Samarinda, linimasa.co – Untuk menunjang Kota Samarinda menjadi kota yang modern dan masyarakatnya dituntut adaptif terhadap perubahan terutama kemajuan teknologi. Saat ini masyarakat mulai diarahkan Pemerintah Kota Samarinda untuk melakukan pembayaran secara non tunai
Hal ini juga untuk meminimalisir bocornya PAD daerah dari sektor pembayaran parkir dan kemudian masyarakat terhindar dari praktek juru parkir liar. Pemkot Samarinda melalui Perumdam Varia Niaga Samarinda mulai menerapkan pembayaran parkir non tunai di 20 titik. Peluncuran secara resmi dilakukan di Jalan Diponegoro, Kecamatan Samarinda Kota, Kamis, (16/6/2022)
Direktur Utama Perumda Varia Niaga Samarinda, Syamsudin Hamade, yang ditemui setelah soft launching pembayaran parkir nontunai di Jalan Diponegoro menuturkan akan melihat trennya setelah 15 hari, lalu akan dianalisa. Kemudian setelahnya akan dilakukan grand launching
“15 hari pertama jadi fase uji coba di Samarinda. Setelahnya, dianalisa untuk kemudian dikembangkan. Menurut rencana, penerapan pembayaran parkir nontunai bakal meluas ke 243 titik secara bertahap” tuturnya
Pembayaran parkir nontunai di Samarinda diterapkan dengan dua metode. Konsumen bisa bertransaksi dengan platform QRIS atau produk uang elektronik lainnya.

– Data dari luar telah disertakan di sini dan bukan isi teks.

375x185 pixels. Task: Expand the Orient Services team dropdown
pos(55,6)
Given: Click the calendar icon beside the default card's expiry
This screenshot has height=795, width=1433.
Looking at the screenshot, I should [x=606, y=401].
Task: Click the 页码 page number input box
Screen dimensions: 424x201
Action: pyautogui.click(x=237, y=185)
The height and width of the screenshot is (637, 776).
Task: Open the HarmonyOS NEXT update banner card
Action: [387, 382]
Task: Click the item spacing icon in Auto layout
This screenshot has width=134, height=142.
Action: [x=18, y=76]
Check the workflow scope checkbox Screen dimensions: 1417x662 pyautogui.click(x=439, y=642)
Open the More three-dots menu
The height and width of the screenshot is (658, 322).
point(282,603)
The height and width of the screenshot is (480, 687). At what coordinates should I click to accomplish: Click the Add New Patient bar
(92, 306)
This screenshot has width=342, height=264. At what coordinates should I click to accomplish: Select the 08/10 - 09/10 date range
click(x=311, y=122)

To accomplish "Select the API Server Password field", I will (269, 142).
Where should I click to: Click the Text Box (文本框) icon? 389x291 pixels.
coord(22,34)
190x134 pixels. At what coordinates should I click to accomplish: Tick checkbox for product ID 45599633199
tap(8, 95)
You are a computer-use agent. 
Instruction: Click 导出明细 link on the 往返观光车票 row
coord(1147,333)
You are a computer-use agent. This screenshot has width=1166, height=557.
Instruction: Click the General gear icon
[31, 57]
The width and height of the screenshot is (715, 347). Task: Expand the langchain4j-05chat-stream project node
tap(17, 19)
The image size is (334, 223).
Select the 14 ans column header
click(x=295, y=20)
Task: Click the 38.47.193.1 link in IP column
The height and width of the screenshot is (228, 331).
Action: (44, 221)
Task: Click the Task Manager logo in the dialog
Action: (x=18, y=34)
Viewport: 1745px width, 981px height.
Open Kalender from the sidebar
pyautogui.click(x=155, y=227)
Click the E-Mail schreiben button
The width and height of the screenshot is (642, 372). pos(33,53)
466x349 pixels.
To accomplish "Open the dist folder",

“Semua akan terdata sampai ke nomor polisinya di aplikasi kami,” terangnya
Selama masa uji coba, Perumda Niaga juga makin intens menyosialisasikan program tersebut kepada masyarakat. Para juru parkir yang dilibatkan juga terus mendapat pelatihan untuk menghindari kendala-kendala di lapangan kelak.
“Ini kan hari pertama. Nanti kami evaluasi lagi sampai 15 hari ke depan,” tambahnya.
Pembayaran parkir nontunai diharapkan memberi kemudahan bagi masyarakat Samarinda dalam transaksi parkir di badan jalan. Apalagi transaksi secara elektronik juga lebih efisien sekaligus menahan laju inflasi.
Dari segi penataan kota, praktik ini juga mampu menekan aktivitas jukir liar. Karena dengan program tersebut, para juru parkir bakal tergabung ke naungan perumda.
“Jukir yang bergabung dikelola oleh kami. Jukir yang belum terkelola, kami akan terus sosialisasikan kepada mereka untuk bergabung,” jelasnya
Juru Parkir (Jukir) yang tergabung dan dalam binaan Perumda Varia Niaga Samarinda, mengakui metode cashless atau non tunai yang diterapkan Pemkot Samarinda sangat ringkas.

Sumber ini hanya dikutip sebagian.